NSW policy on drought is linked to the National Drought Agreement. The agreement builds on drought policy reform and prioritises objectives and outcomes that enhance long-term preparedness, sustainability, resilience and risk management for farms and farming communities in Australia. The agreement describes the way Commonwealth, state and territory governments will cooperate and collaborate on drought-related issues.

National approach to Agriculture and Climate Change

Agricultural ministers committed to a coordinated national approach to addressing climate change in 2019. A work program has been developed to support the agricultural sector in adapting to climate change and managing emissions. The work program will support a collaborative approach between jurisdictions, focused on four priorities:

  • delivering information and tools for better decisions and risk management
  • driving research and innovation to support adaptation and mitigation
  • strengthening market opportunities and business models to build resilience
  • preparing for increasing biosecurity risks as the risk of pest, disease and weed incursions change.

A Climate Change Task Group will oversee delivery of the work program and report to AGSOC and Ministers on progress.

Electric Vehicle (EV) Strategy

The NSW Government recently released an EV strategy to make NSW the easiest place to buy and drive an EV in Australia. Under the strategy, the government aims to increase EV sales to more than 50% of new cars sold in NSW by 2030 and for EVs to be the main new cars sold in NSW by 2035. The government is introducing new measures to reduce the upfront cost of purchasing an EV by:

  • waiving stamp duty for EVs under $78,000
  • providing $3,000 rebates for the first 25,000 EVs sold under $68,750
  • offering incentives for medium-sized to large fleet buyers, such as local councils, car hire and car share companies, to purchase EVs.

The NSW Government is also:

  • investing $171 million to build a widespread, world-class EV charging network
  • incentivising the private sector to build ultra-fast charging stations every 100km along all major NSW highways, every 5km along metropolitan commuter corridors and in areas with limited off-street parking
  • installing chargers at public transport sites such as commuter car parks
  • providing grants to regional businesses to provide chargers at regional tourist locations.

The government is also deferring the introduction of a road user charge (RUC) for EVs to July 2027 or when EVs make up at least 30% of new car sales. The new RUC will replace stamp duty on EVs and help replace declining revenue from fuel excise, ensuring that the government has the sustainable funding to undertake critical roadwork over the coming decades.


The NSW Government supports a range of programs that develop, support and provide information and data to inform communities, businesses, State government agencies and local governments about climate change.

NSW Climate Change Fund

The Climate Change Fund was established to address the impacts of climate change, encourage energy and water saving activities and increase public awareness and acceptance of climate change.
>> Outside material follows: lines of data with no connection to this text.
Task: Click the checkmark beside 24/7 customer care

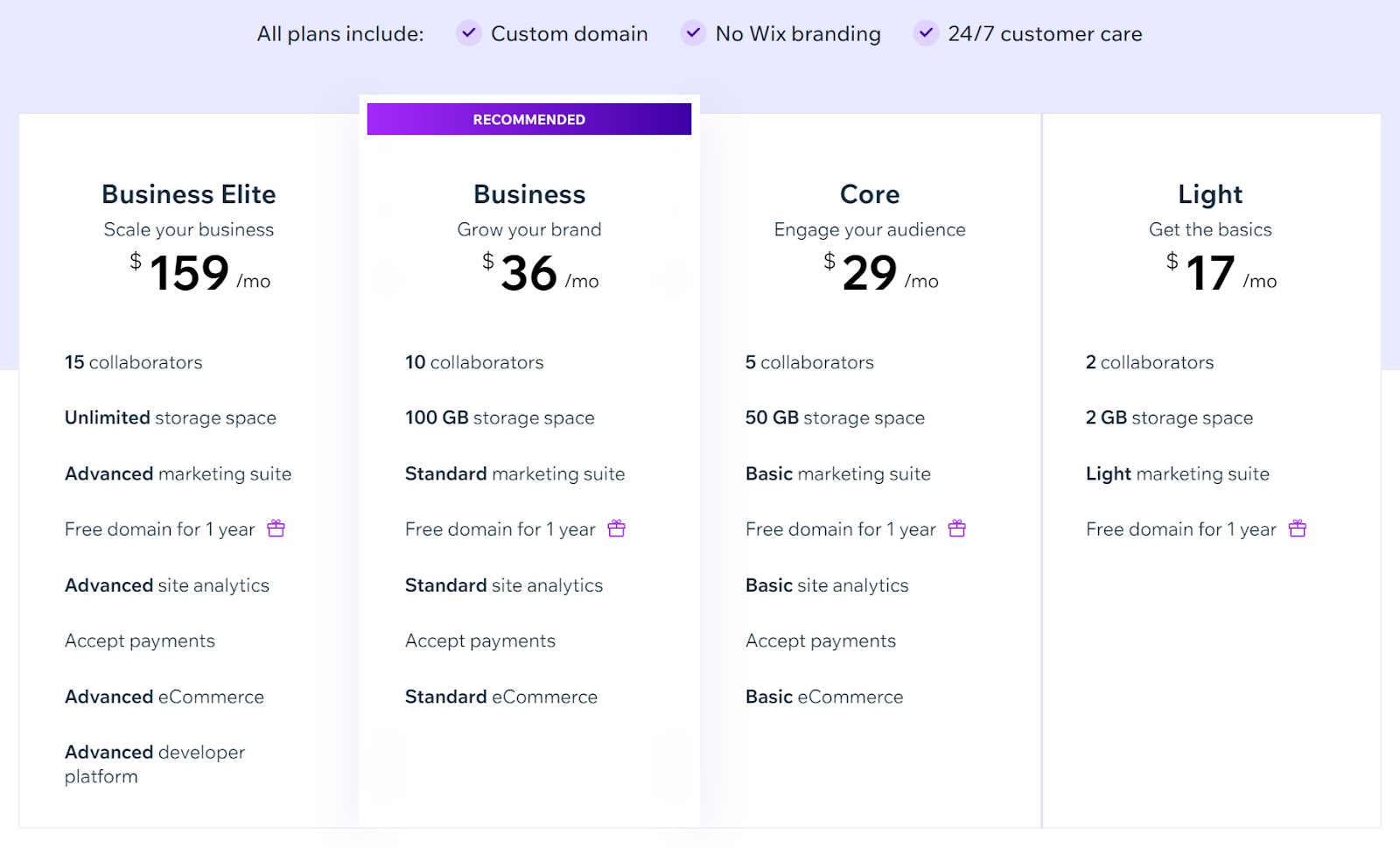Action: pyautogui.click(x=926, y=33)
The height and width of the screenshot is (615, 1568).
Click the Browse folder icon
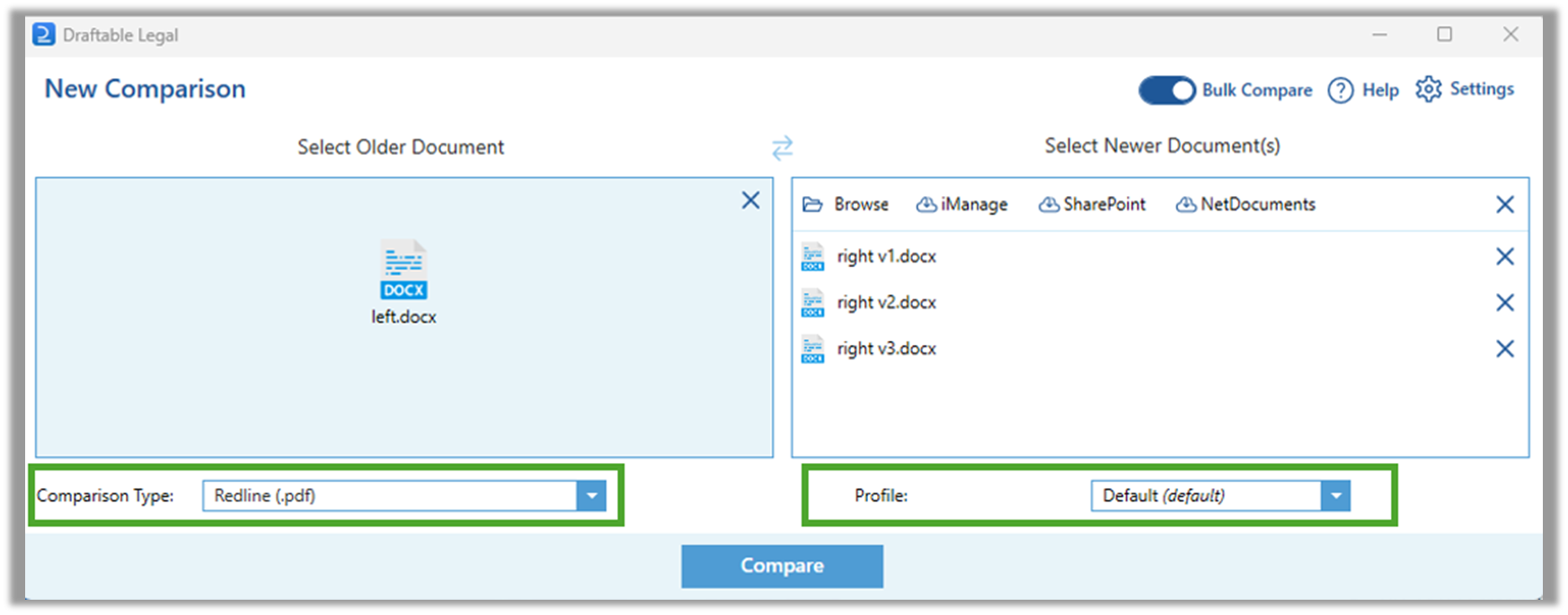(812, 204)
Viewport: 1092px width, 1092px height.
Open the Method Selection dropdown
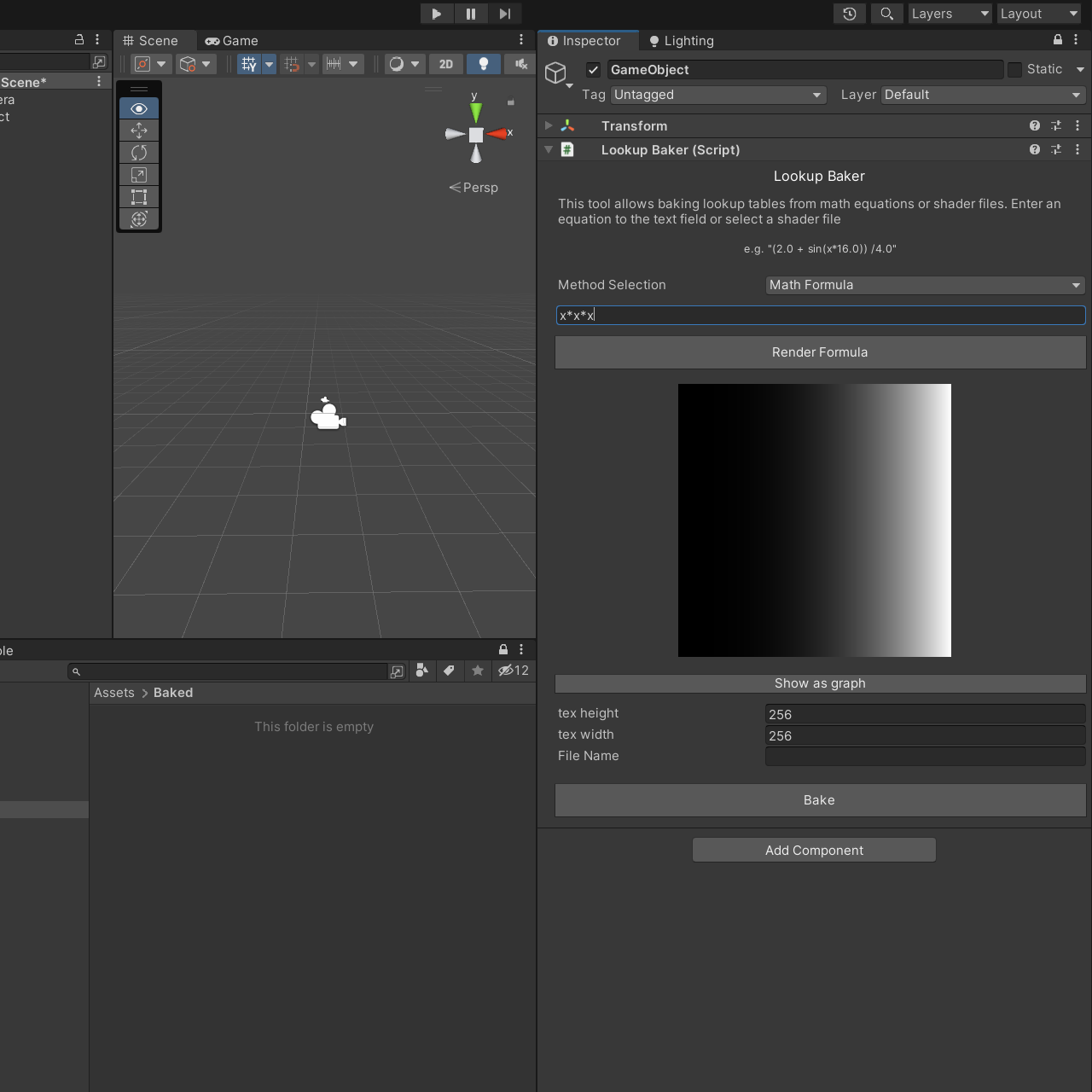(x=925, y=285)
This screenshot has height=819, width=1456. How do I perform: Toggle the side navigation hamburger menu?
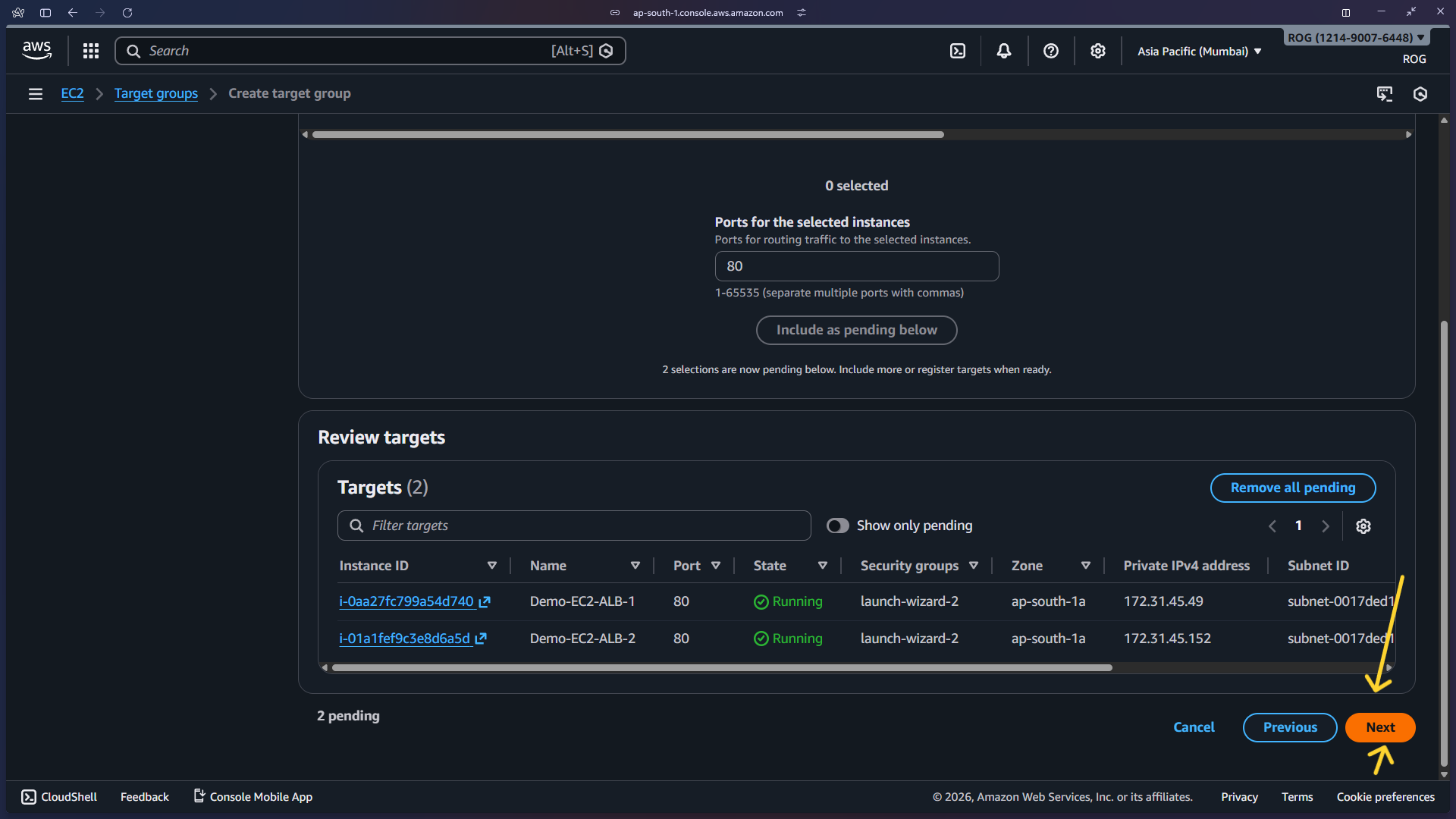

It was established in 2007 under Part 6A of the Energy and Utilities Administration Act 1987 and is administered by DPIE. The key programs under the Fund include:

  • delivering energy savings and reducing emissions
  • delivering reliable, clean and affordable energy
  • increasing resilience to a changing climate.

Under the Fund the NSW Government is investing over $900 million between 2017 and 2022 on adaptation and resilience programs. These extensive programs include supporting local communities, protecting our national parks, preparing for bushfires and planting more trees. The Fund supports many of the initiatives outlined in this chapter.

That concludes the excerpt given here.